Afghan women once worked in this popular national park Now

Afghan women once worked in this popular national park. Now they’re not even allowed to visit us – CNN

CNN –

Band-e-Amir National Park in Afghanistan was known for having employed the country’s first female park rangers. Now women are not even allowed to visit the country, let alone work there, as the Taliban tighten their repressive rule over the country.

Afghan Minister for Propagation of Virtue and Prevention of Vice Mohammad Khalid Hanafi announced on Saturday that women will no longer be allowed to visit the popular park in the central Bamiyan province, one of the poorest and least developed regions in the country.

Established in 2019 by the local Afghan government in collaboration with several international organizations including USAID and the United Nations Development Program, the park was considered a peaceful oasis of deep blue lakes surrounded by mountains.

Heather Barr, deputy director of women’s rights at Human Rights Watch, said in a statement Monday that the ban shows how “the walls are closing in on women in Afghanistan.”
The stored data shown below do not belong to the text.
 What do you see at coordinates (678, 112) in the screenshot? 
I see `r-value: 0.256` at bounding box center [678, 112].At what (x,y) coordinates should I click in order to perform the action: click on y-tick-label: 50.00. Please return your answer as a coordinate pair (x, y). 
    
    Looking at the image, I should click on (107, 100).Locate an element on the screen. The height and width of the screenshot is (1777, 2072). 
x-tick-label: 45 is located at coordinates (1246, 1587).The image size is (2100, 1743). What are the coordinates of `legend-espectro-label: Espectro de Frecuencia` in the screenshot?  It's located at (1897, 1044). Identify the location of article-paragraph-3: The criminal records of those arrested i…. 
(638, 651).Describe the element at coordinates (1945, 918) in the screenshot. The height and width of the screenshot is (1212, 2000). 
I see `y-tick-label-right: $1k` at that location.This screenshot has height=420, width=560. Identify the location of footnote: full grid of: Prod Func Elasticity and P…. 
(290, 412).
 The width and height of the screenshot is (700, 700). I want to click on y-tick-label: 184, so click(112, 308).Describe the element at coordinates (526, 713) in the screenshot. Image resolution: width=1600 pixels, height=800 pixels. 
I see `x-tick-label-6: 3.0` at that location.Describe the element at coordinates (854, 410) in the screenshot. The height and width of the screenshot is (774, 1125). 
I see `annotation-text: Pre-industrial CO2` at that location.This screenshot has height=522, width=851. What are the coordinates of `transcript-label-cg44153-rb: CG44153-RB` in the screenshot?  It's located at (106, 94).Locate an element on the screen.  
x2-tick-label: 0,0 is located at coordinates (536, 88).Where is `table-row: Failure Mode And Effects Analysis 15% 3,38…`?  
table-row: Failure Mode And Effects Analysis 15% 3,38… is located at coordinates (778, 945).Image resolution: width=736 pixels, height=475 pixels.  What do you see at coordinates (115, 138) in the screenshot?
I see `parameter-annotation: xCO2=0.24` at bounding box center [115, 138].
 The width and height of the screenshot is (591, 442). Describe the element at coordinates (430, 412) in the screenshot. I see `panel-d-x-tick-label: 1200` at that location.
“Not content with depriving girls and women of education, jobs and freedom of movement, the Taliban also want to take away from them parks, sports and now even nature, as we see with this recent ban on women visiting Band-e-Amir. ” She said.

“Step by step the walls are closing on women as every home becomes a prison.”

The Taliban cast a long and notorious shadow over Bamiyan province. Home to a sizeable Shia Muslim minority, it was the scene of horrific massacres during the civil war of the 1990s and the subsequent rise of the Taliban.

It was also once the center of a thriving Buddhist civilization in the 4th and 5th centuries. But in March 2001, the Taliban famously destroyed two giant Buddha statues in Bamiyan that had stood undisturbed for more than 1,500 years, claiming they were idols that violated Islam.

Since the Taliban retook control of the country in August 2021 amid the chaotic and contentious US withdrawal, they have rolled back decades of human rights gains. And with most work and study bans in place, women are largely confined to their homes.

In Afghanistan, “there is no such thing as women’s freedom anymore,” Mahbouba Seraj, an Afghan women’s rights activist and nominee for the 2023 Nobel Peace Prize, said earlier this month.

“The women of Afghanistan are slowly being erased from society, from life, from everything – from their opinions, their voices, what they think, where they are,” she added.

This latest restriction comes nearly a month after women in Afghanistan were banned from beauty salons, further restricting their freedom, which has also been a severe economic hit to families who depended on them for their income.

According to a UN report released in June, women are banned from working in most areas outside the home and are banned from visiting public baths, parks and gyms. They are required to wear a loose-fitting black garment that covers their face and are not allowed to leave the home without reason, even then without a male guardian.

The report was prepared after a week-long visit to Afghanistan by Richard Bennett, Special Rapporteur on the human rights situation in Afghanistan, and Dorothy Estrada-Tanck, who led a contingent of the Working Group on Discrimination Against Women and Girls.

Restrictions imposed outside the home and economic hardship have led to “significant tensions” within homes and a rise in domestic violence, and there is “remarkable evidence” of a “significant increase” in forced marriage among girls, the report said.